When I’m done, the only thing clearly left in my email are the items it was designed for: Conversations I need to have.

These are things that I know are important, but I don’t know exactly what the next step is. We need to collaborate to figure that out. And as soon as I have that, that action gets funneled into the appropriate channel.

I’m a firm believer in email minimization. I don’t know if my email load is normal or not. I suspect it’s on the high side, but I’m sure some of you get more. Let’s take my Monday haul of 187 messages as an example. That’s not an unusual day for me.

If we assume that each message takes maybe 30 seconds to process, that’s 93 minutes a day answering or processing emails. In a 5 day week, that’s 7.75 hours. Every time your brain switches tasks there’s a time loss there. Even if you only check email twice a day, you can easily use one full quarter of your week answering email.

That’s ridiculous. One quarter of your professional life burned up to Forwards and CC’s? Your number might be more or less, but if that number is 10 percent, is that really any better?

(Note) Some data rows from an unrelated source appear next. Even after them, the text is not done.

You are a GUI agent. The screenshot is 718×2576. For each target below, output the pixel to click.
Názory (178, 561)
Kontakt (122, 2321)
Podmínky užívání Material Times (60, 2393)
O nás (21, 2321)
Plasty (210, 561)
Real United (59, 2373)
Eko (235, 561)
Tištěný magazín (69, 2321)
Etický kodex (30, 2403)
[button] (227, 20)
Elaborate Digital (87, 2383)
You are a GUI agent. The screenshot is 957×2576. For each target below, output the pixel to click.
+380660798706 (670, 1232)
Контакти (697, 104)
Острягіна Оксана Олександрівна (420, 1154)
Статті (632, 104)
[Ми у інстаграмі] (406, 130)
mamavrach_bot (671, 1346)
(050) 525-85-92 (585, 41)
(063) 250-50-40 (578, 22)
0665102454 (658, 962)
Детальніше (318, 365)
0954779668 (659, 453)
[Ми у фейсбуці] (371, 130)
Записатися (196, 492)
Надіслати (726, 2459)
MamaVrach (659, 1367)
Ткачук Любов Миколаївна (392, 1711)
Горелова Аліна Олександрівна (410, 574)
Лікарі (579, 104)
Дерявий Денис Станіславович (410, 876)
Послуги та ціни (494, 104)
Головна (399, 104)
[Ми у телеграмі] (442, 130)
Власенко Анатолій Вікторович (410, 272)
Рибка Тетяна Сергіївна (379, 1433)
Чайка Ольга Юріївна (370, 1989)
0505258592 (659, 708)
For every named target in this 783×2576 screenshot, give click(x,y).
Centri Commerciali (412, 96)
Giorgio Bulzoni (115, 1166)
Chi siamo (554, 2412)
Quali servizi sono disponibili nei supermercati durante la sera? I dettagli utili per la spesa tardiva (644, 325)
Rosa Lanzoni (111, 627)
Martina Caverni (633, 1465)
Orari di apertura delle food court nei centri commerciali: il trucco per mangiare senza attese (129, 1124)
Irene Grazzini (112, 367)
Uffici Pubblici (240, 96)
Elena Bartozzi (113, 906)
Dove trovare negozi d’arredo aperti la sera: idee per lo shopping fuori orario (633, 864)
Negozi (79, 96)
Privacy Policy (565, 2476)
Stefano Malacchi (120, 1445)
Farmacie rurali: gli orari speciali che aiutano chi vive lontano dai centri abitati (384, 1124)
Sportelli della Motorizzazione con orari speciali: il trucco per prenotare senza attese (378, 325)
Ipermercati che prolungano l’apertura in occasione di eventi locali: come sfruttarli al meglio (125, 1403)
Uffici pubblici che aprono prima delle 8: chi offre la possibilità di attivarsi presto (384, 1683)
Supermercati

I was tempted to close this post with something akin to the phrase “I want to watch email die and dance on its grave” but that’s not accurate. Someone needs to fix us, not email. We’re missing the point. We’re taking a basic tool and making it do everything.

I don’t know who will ultimately solve the problem, but when you do… Please, don’t email me about it.

Leave a comment
More Posts
Comments
  1. Brad Thomas May 12th, 2015 9:41AM

    I’ve read a lot lately how Slack (http://slack.com) is replacing email for many businesses. Verge published a piece recently talking about this — http://www.theverge.com/2014/8/12/5991005/slack-is-killing-email-yes-really

  2. Brad Thomas May 12th, 2015 10:01AM

    Also, the NY Times had a piece that illustrated how it helps with transparency in the workplace:

    “I’ve noticed this with Slack at The Times. One danger of my job, as a columnist who works in California, is a feeling of disconnection from the mother ship in New York. Using Slack, I can peer into discussions that would never have been accessible to me. I can see how the producers and editors who are handling my column are discussing how to present it, and how the team overseeing the home page is thinking about my work.”